Court Opinion

ID: 3675216
Source: CourtListenerOpinion
Date Created: 2016-07-06 06:22:15.02434+00
Date Added: 2024-06-11T15:23:02.781171
License: Public Domain

The appeal was taken in April, 1831, and this application for a certiorari is now made in December, 1832, eighteen months after the record ought to have been filed in this Court. We do not think proper to consider whether the grounds laid for the relief asked would have been sufficient had the motion been made at an *Page 425 
earlier and proper period. For the motion comes out of due time, and must on that ground be refused.
It is true the party swears that since the last term he learned for the first time that the transcript had miscarried. But his duty was to have inquired earlier; to attend to his cause, in person or by attorney, at the first term (unless prevented by accident), and then to have taken the necessary steps to have the case brought up and decided.

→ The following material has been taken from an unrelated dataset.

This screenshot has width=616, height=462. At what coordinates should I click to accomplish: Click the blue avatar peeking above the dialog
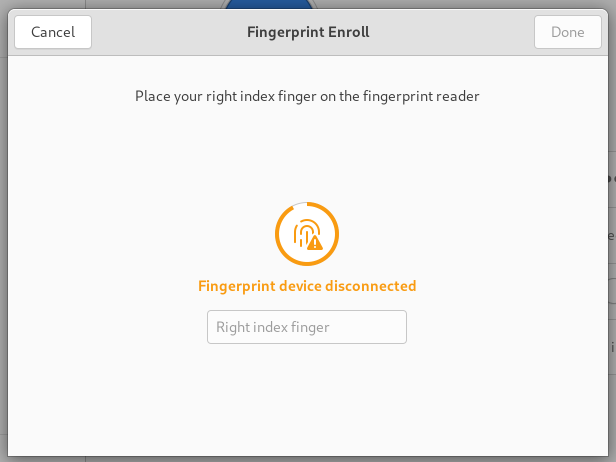click(268, 4)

By the course of the Court the application for this extraordinary remedy must be made as soon as the party can, after losing the benefit of his appeal. It can no more be granted to one who is dilatory in asking for it than it can be to one who has neglected to pray an appeal when in his power. He who fails from negligence duly to prosecute an appeal, is as little entitled to aid as he who from the same cause failed to obtain an appeal. The rule is therefore refused.
PER CURIAM.                                 Rule refused.
Cited: Hester v. Hester, 20 N.C. 456; Lumber Co. v. Lumber Co.,169 N.C. 95.